Until recently, the dominant narrative has been the story of the partition of the Ottoman Empire among the Great Powers, which ended with its total collapse and disintegration. If one were to review the books in Turkey that recount this narrative, one would be hard pressed to find a reference to the massacres and genocide during the late 19th and early 20th century. Instead, Christian communities are painted as the seditious agents of the imperialist Great Powers, continually conspiring against the state.

The other narrative has been developed by those ethnic and religious minorities who were subjected to a different level of human rights abuses during that period. The history of the 19th century is mostly formulated in terms of human rights and the intervention of the Great Powers on behalf of the minority groups. It is plain to see the contrast in both positions. In one perspective the Great Powers are portrayed as “evil” and must be criticized for having intervened too much. In the other perspective, the Great Powers have been characterized as “positive” or “benign,” and are criticized for not having intervened enough.

Hence, Turkish controversies about facing national history, in particular the Armenian Genocide, can be understood, in part, as the deployment of two apparently contradictory narratives against one another. Whenever proponents of acknowledgment bring up the history of human rights abuses, they are confronted with an opposing narrative, that of the decline and breakup of the Ottoman Empire and the seditious agents who quickened the process.

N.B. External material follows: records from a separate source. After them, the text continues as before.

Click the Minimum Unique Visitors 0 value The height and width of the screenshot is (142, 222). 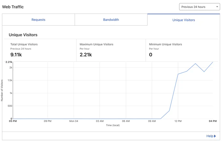point(151,55)
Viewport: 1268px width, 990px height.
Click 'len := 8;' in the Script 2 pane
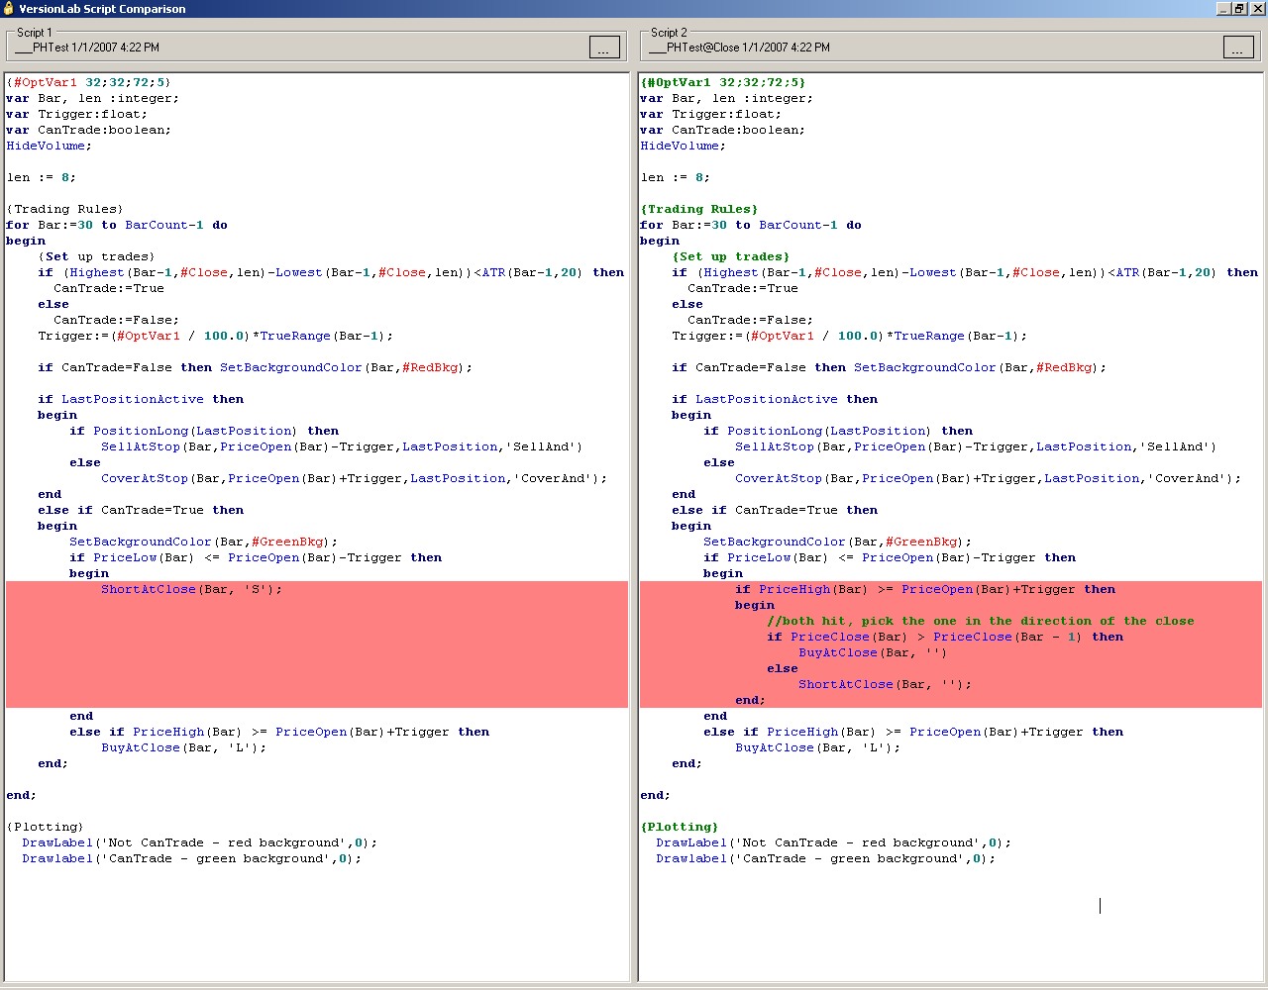677,177
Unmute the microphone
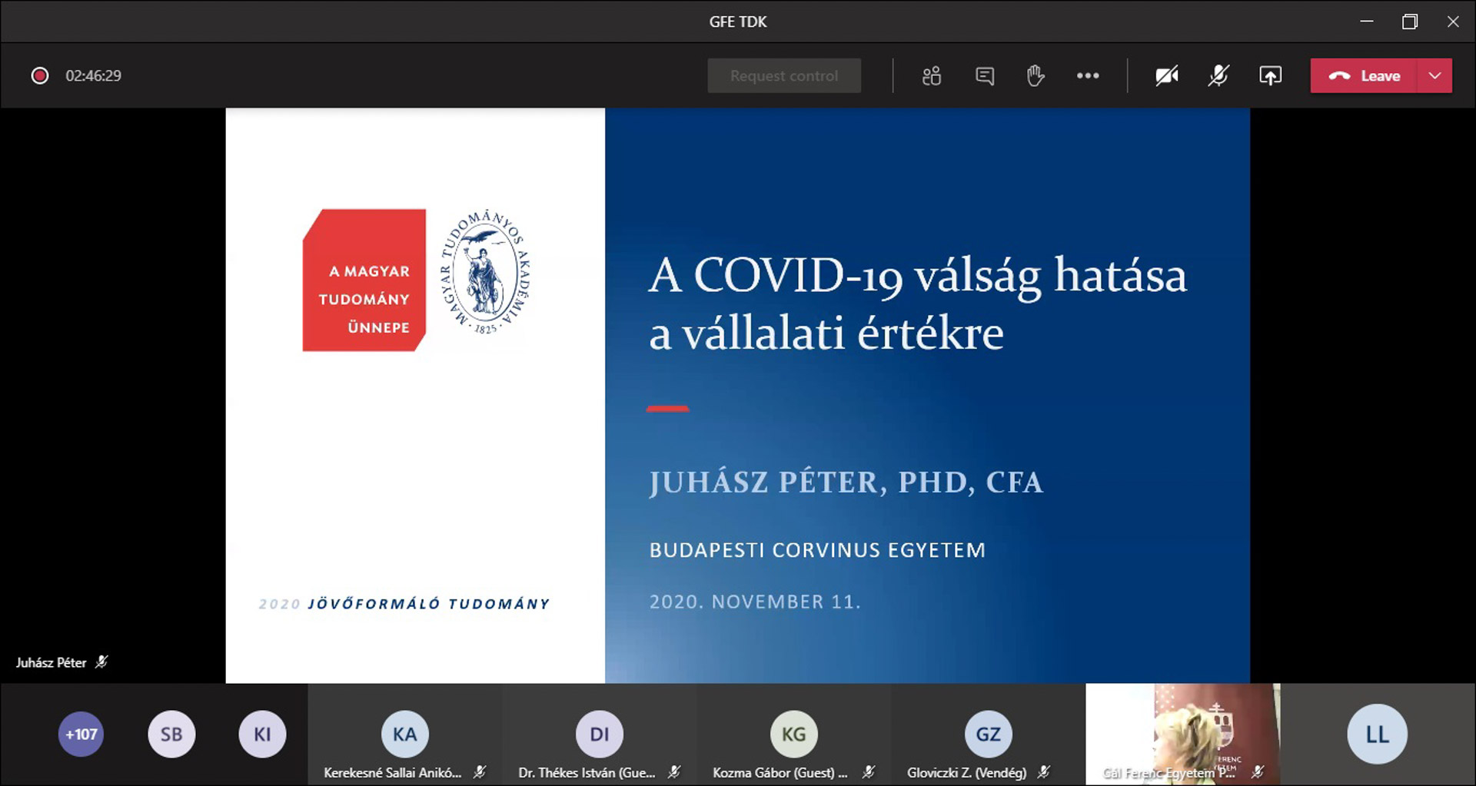The image size is (1476, 786). pyautogui.click(x=1218, y=75)
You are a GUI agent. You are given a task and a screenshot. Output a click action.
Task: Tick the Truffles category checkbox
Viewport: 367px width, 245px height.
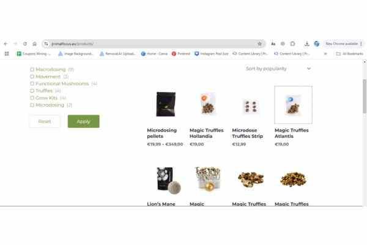[32, 91]
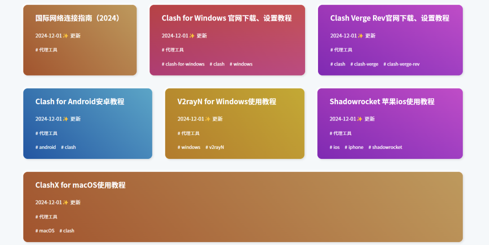Click sparkle icon in ClashX card
This screenshot has width=489, height=245.
65,202
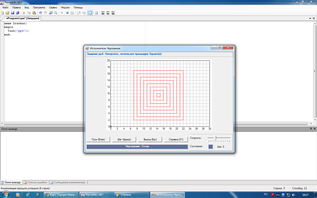This screenshot has width=317, height=198.
Task: Open the Internet Explorer taskbar icon
Action: click(28, 195)
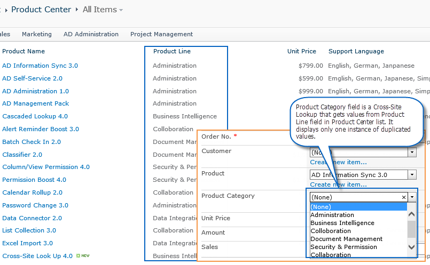Expand the Product dropdown showing AD Information Sync 3.0

[412, 175]
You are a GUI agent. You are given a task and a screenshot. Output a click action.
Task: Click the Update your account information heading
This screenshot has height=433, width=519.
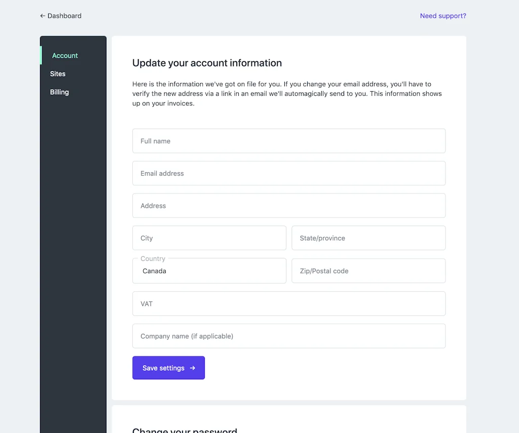[207, 63]
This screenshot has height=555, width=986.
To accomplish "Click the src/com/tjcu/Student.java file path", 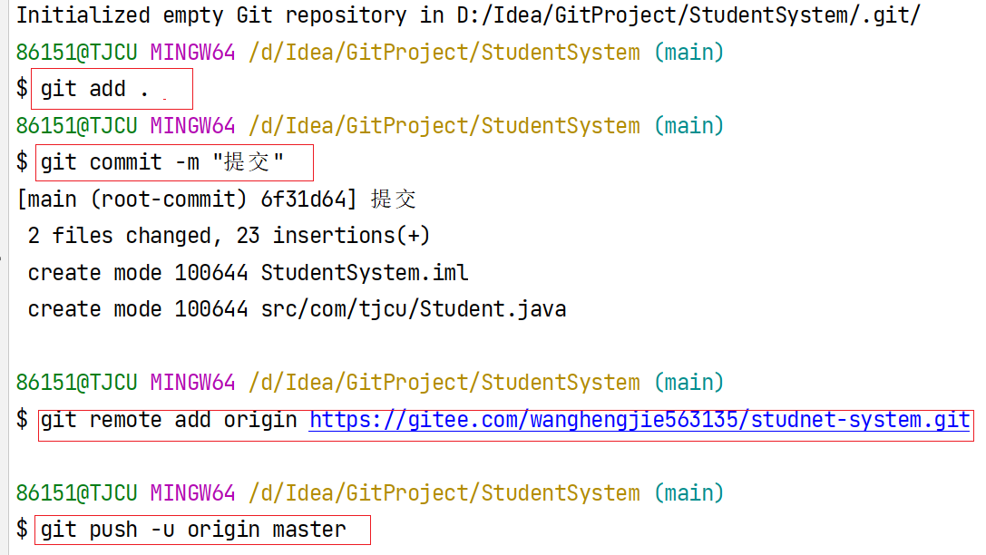I will point(414,309).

Indeed, there have been certain moments in that history where national security and human rights became inseparably intertwined. One such moment came immediately after WWI, between 1918 and 1923. When that war ended with an Ottoman defeat, the political decision-makers of the time grappled with two distinct, yet related issues when working out the terms of a peace settlement—the answers to which determined their various relationships and alliances: The first was the territorial integrity of the Ottoman state. The second was the wartime atrocities committed by the ruling Union and Progress Party against its Ottoman Armenian citizens.

The questions about the first issue were: Should the Ottoman state retain its independence? Should new states be permitted to arise on the territory of the Ottoman state? If so, how should the borders of these new states be defined? The questions regarding the second issue were: What can be done about the wartime crimes against the Armenians and the perpetrators of these atrocities? How should the perpetrators be punished? These questions related two different sets of issues that hadn’t been tackled separately and were rather intertwined with each other.

The questions related to the territorial integrity of the Ottoman Empire led to the formation of two different viewpoints. The Turkish nationalist movement, under the leadership of Mustafa Kemal, favored continued sovereignty within reduced borders as defined by the 1918 Moudros Ceasefire Treaty. The Allied Powers and ethnic/religious groups such as the Greeks, Armenians, and to a lesser degree the Kurds, on the other hand argued for the establishment of new states on both occupied and unoccupied territory of the Ottoman Empire. The successive treaties of Sevres (1920) and Lausanne (1923) reflected these divergent points of view.

As a result of this fight over territory in the period of the republic, a general understanding of history in modern Turkey emerged: We, the Turks, who see ourselves as the legitimate successors of the Ottoman Empire, defended our sole remaining territory against the Armenians, Greeks, and to a lesser extent the Kurds, who were trying to carve up Anatolia into nation-states,with the support of the British, French, and Italians. The 1920 Treaty of Sevres resolved the question of territory in favor of the non-Turkish nationalities. For the Turks, therefore, Sevres remains a black mark in our history. For the other ethnic/religious groups, however, the significance of Sevres is quite different.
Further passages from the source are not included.